Orange County|market trends
As of July 2012 available single family home inventory in Orange County stood at 10,845 units, a 1.3% decrease reflecting no change since the week before. Average sales price stood at $440,000. Year-to-date, Orange County sales increased 1.4% to 3,288 units.
Inland Empire |market trends
In the Inland Empire inventory stands at roughly 20,724 single family and condo homes listed for sale in Riverside, California. The median asking price of these homes was approximately $255,000. Since this time last year, the inventory of homes for sale has decreased by 32.3% and the median price has increased by 10.9%.
The number of California homes entering the formal foreclosure process during the first quarter declined to its lowest level in almost five years, the result of a more stable economy and housing market, as well as policies that increasingly favor short sales.
A total of 56,258 Notices of Default (NODs) were recorded at county recorders offices during the first quarter of this year. That was down 8.5 percent from 61,517 for the prior three months, and down 17.6 percent from 68,239 in first-quarter 2011.
Last quarter's tally of 56,258 NODs was the lowest since 53,943 NODs were recorded in second-quarter 2007. NOD filings peaked in first-quarter 2009 at 135,431.
While overall California home sales declined last year, the number that sold for $1 million or more in 2010 rose for the first time in five years as certain segments of the economy improved and high-end home shoppers went bargain hunting, a real estate information service reported.
Last year 22,529 Golden State homes sold for $1 million or more. That was up 21.0 percent from 18,621 in 2009 and the highest since 2008, when 24,436 homes sold for $1 million-plus. Million-dollar sales peaked in 2005 at 54,773, after which they declined each year through 2009.

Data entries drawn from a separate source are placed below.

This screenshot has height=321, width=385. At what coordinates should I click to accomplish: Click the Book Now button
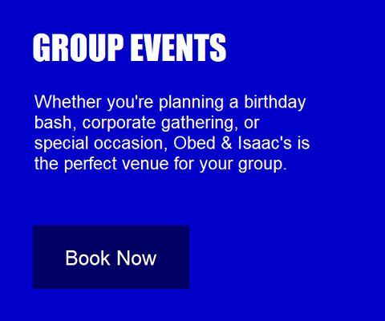[x=111, y=257]
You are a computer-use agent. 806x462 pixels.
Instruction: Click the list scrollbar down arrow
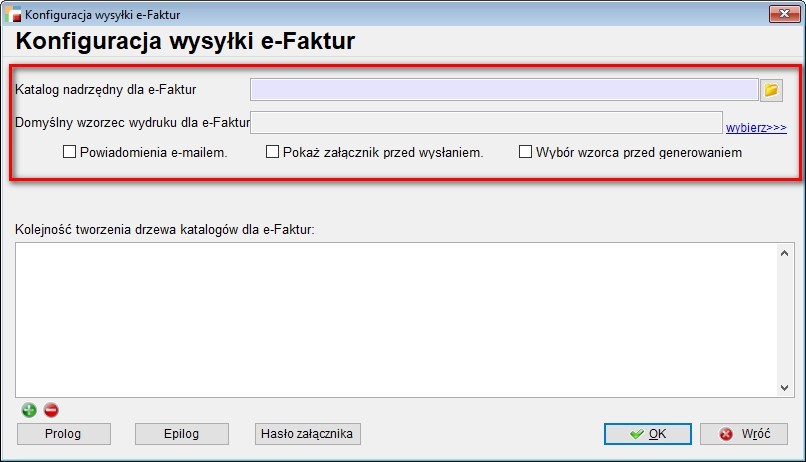(784, 388)
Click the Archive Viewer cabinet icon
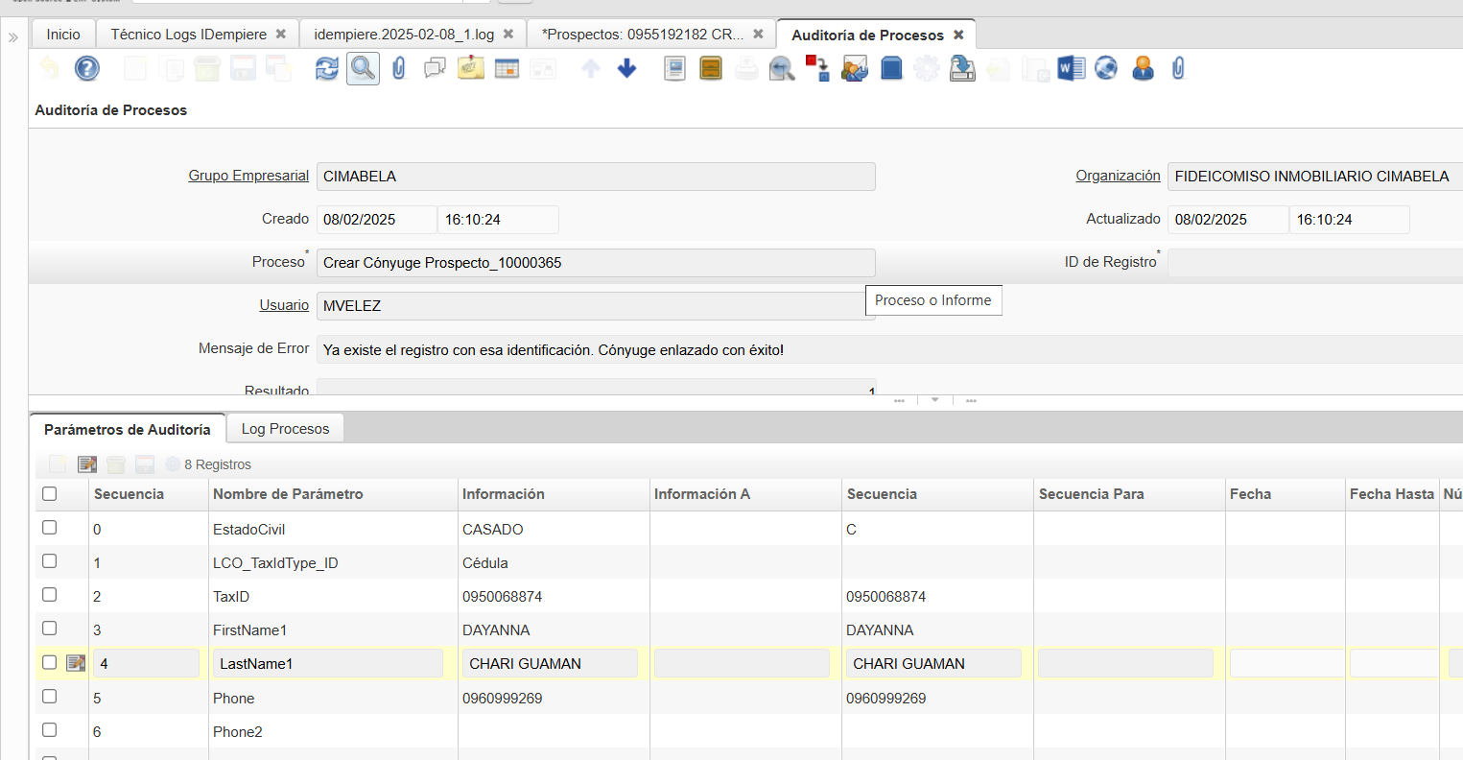Image resolution: width=1463 pixels, height=760 pixels. [x=711, y=68]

The jump in $1 million-plus home sales in 2010 compares with a 9.0 percent year-over-year drop in total home sales, including all price levels. California's 418,578 total sales in 2010 were down from 460,166 in 2009. About one in 20 homes sold for a million dollars in 2010, while the year before it was one in 25, and in 2008 it was one in 16.
The share of Golden State homes purchased with cash rose to a record level last month as investors and others took advantage of lower prices and less competition during the market's winter doldrums, a real estate information services reported.
Last month 30.9 percent of all new and resale houses and condos sold statewide were bought without a mortgage - the highest level in at least 23 years. Last month's cash figure was up from 28.9 percent of sales in December and 28.5 percent a year earlier.
January's high point follows a record year for cash deals in California. Last year cash buyers purchased 27.8 percent of all homes sold, up from 26.0 percent in 2009, which was the prior annual peak.